Here is a good inexpensive snapper setup.
Penn GTI 330 spooled with 40# Ande Big game or better feel would be power pro 60-80#.
Use about 3-4' of flourocarbon to a single 7/0 coffee colored hook...Put a swivel on the mainline to a barrel swivel then the flourocarbon then the single hook....make sure to put your egg sinker on the mainline prior to tying the swivel...use the appropriate egg sinker to match the current...for snapper only I would use a 5.5' standup because you can just winch them up....any all around boat rod will work and you can use it for kingfish if you so desire...

Good Luck,
Tom


----------



## C. Moore (Nov 15, 2004)

That all sounds like lightweight stuff to me, but my fishing buddys often say that I have issues and fish too heavy. I use 80 lb ande main line and 125 ande leader.


----------



## King Bling (Mar 10, 2006)

Use either 30-50lb mono (or I prefer 60-80 lb power-pro for sensitivity), tie on a 3-5 oz Snapper Slapper (use a Palomar knot for the power pro), add minnow or sardine, and hang on!


----------



## TOP FLIGHT (Jun 10, 2005)

Here is my carolina rig,

150# swivel 

crimp swivel to 150# Suffix mono. with chaffing material.

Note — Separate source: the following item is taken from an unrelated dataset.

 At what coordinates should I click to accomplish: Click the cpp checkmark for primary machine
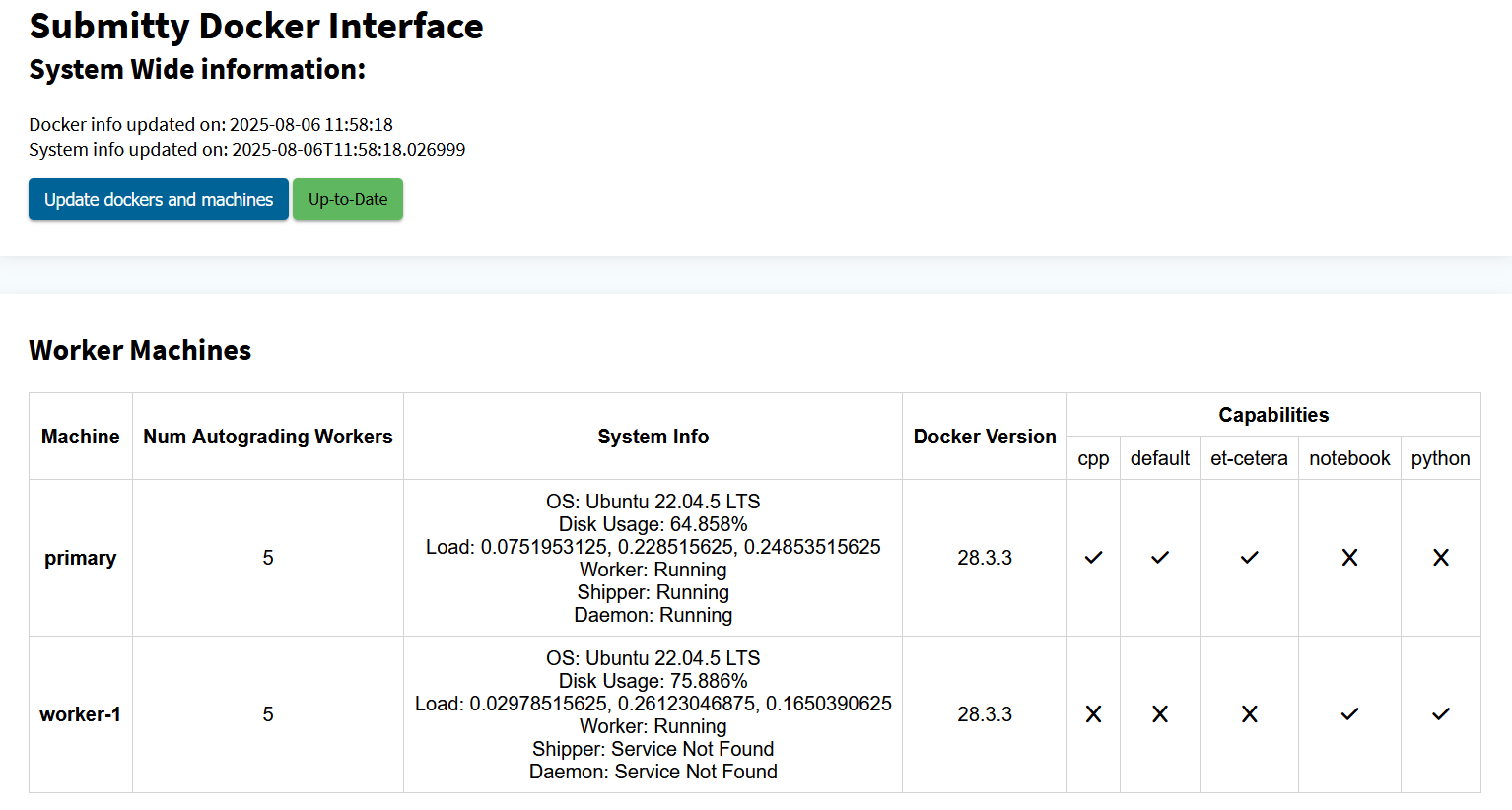click(1093, 558)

14" down put another crimp in the line.

Slide a bead down the line, then an egg weight, then another bead. 
Crimp again, but leave about an inch of slack around the weight and beads.
Crimp another swivel about 4" below the weight with chaffing material.
Add another 12" of leader material to the second swivel.
Crimp a 8/0 Gamakatzu Octopus hook 4X Strong. This is a killer hook. My favorite. They are really strong and razor sharp.

Make the leaders with different weight sizes. If the current is light, I like 6oz. Adjust for the current. 

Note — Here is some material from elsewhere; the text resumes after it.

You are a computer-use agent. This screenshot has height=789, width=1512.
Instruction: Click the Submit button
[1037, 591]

If you need allot of weight for strong current and deep deep water, I'd go with a double drop rig with a heavy bank sinker.

I'd also use 30# Suffix Premium mono line on my reel.

Another good thing about this set-up, you can use live bait with it too.

You can find this tackle at Cut Rate. You will have to try hard to break off this set-up. 

Hope this helps.
John Macias


----------



## BEER4BAIT (Jun 24, 2005)

*Ok*

Here the #1 rig I use. Saves bait can't miss. Double snell on Pink 80#-100# 18" with a swivel. Standing hook in the head and the running in the belly.


----------



## speckfisher (Apr 11, 2006)

Ok went out today and purchased 2 Penn 113 reels,2 6 1/2' boat rods, 50 lb mono and 80 lb flourocarbon and some Snapper Slappers . I will try out some of these rigs this weekend if the weather holds.
Also what is the best kind of knot to use to tie the swivel to the leader and the hooks to the leader ? Should I crimp?


----------



## TOP FLIGHT (Jun 10, 2005)

If I was using 100# leader material, I'd just tie it with Palomar knots. But, I like 150#, It's bullet proof. Neither Snapper or Amberjack are line shy. I would also tie on a leader on that Snapper Slapper if you plan to keep it. Also, cut off that stinger and replace it with 7 strand wire and a 4/0 Gamakatzu Live Bait hook. The stinger hook catches all the fish.

Here is a pic of that Carolina Rig.


----------



## BEER4BAIT (Jun 24, 2005)

Don't crimp, ditto on above or cinch.


----------